Game of Throw-ins
- Author: Paul Howard
- Illustrator: Alan Clarke
- Cover artist: Alan Clarke
- Language: English
- Series: Ross O'Carroll-Kelly
- Set in: Dublin, 2014–15
- Published: 8 September 2016
- Publisher: Penguin Books
- Publication place: Republic of Ireland
- Pages: 400
- ISBN: 9781844883455
- Dewey Decimal: 823.92
- Preceded by: Seedless in Seattle
- Followed by: Operation Trumpsformation

= Game of Throw-ins =

2016 novel by Paul Howard

Game of Throw-ins is a 2016 book by Irish author Paul Howard and is the sixteenth novel in the Ross O'Carroll-Kelly series.
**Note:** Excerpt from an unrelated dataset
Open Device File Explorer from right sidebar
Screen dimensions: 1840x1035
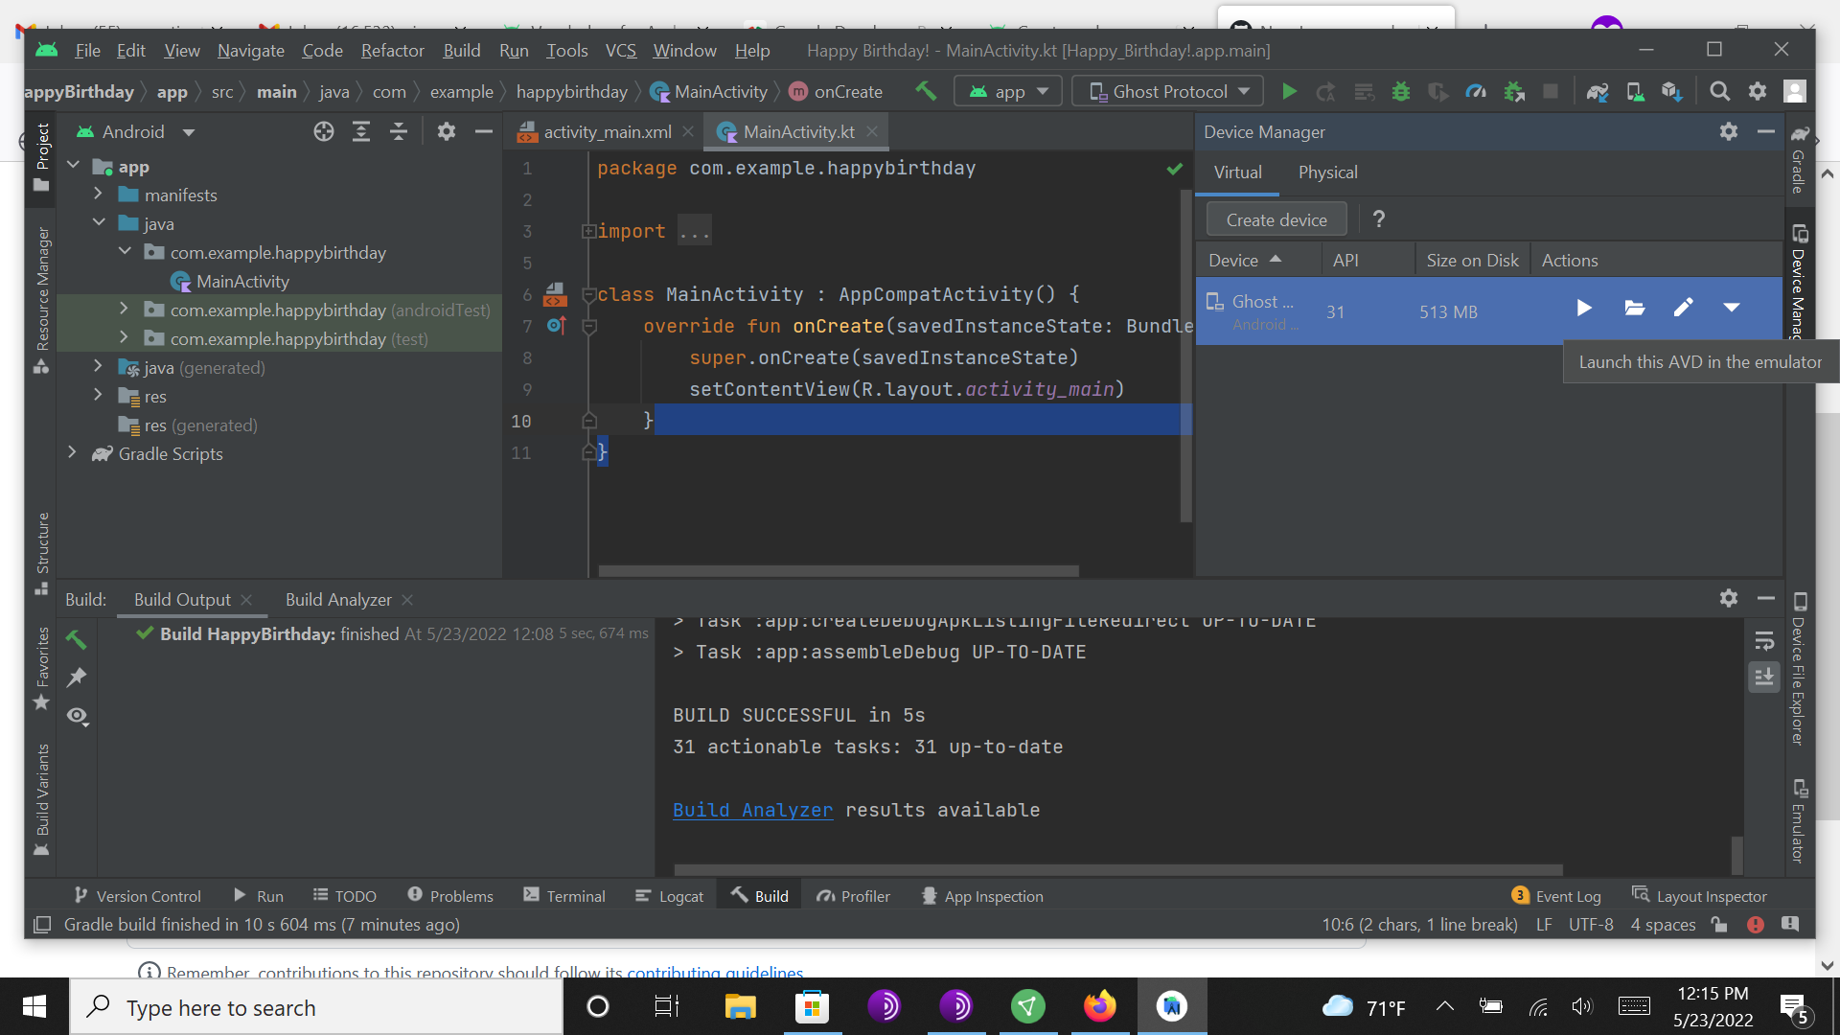pyautogui.click(x=1802, y=671)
The title refers to the TV series Game of Thrones and the rugby throw-in.

==Plot==

Ross joins a struggling Seapoint rugby team. Ronan is in a turf war with a rival Love/Hate tour operator. Honor is in love with a Justin Bieber lookalike. Fionnuala is marrying a 92-year-old billionaire.

==Reception==
The Irish Times praised it, saying "This is sharp satire that manages the difficult trick of creating characters we care about. It is a very funny book, often hilarious, providing storylines that mostly keep the page-turning going. Yet it has a genuine heart of darkness hidden beneath the layers of craic, great gags, great storytelling and human warmth. In this way, Ross O'Carroll-Kelly is Ireland."

Anne Gildea, also in The Irish Times, wrote that "I’m in love with the latest Ross O’Carroll-Kelly – Game of Throw-ins. The passage where Ross is confused, mid-match, about the line-out codes the captain has assigned is one of the funniest things I’ve come across in print."

The Irish Independent's Tanya Sweeney wrote that "the entertaining fun of this SoCoDu satire has clearly yet to wane."

Trinity College Dublin's tn2 Magazine awarded it 3/5, saying that it was "not the best title in the series, but it’s a solid entry nonetheless. The overarching themes of time, change and broken families are balanced perfectly against the hilarious antics of Ross and his lunatic family."

Game of Throw-ins was nominated for Irish Independent Popular Fiction Book of the Year at the 2016 Irish Book Awards.

It was the third-bestselling book at WH Smith in Ireland for 2016. It sold 23,997 copies in 2016 overall.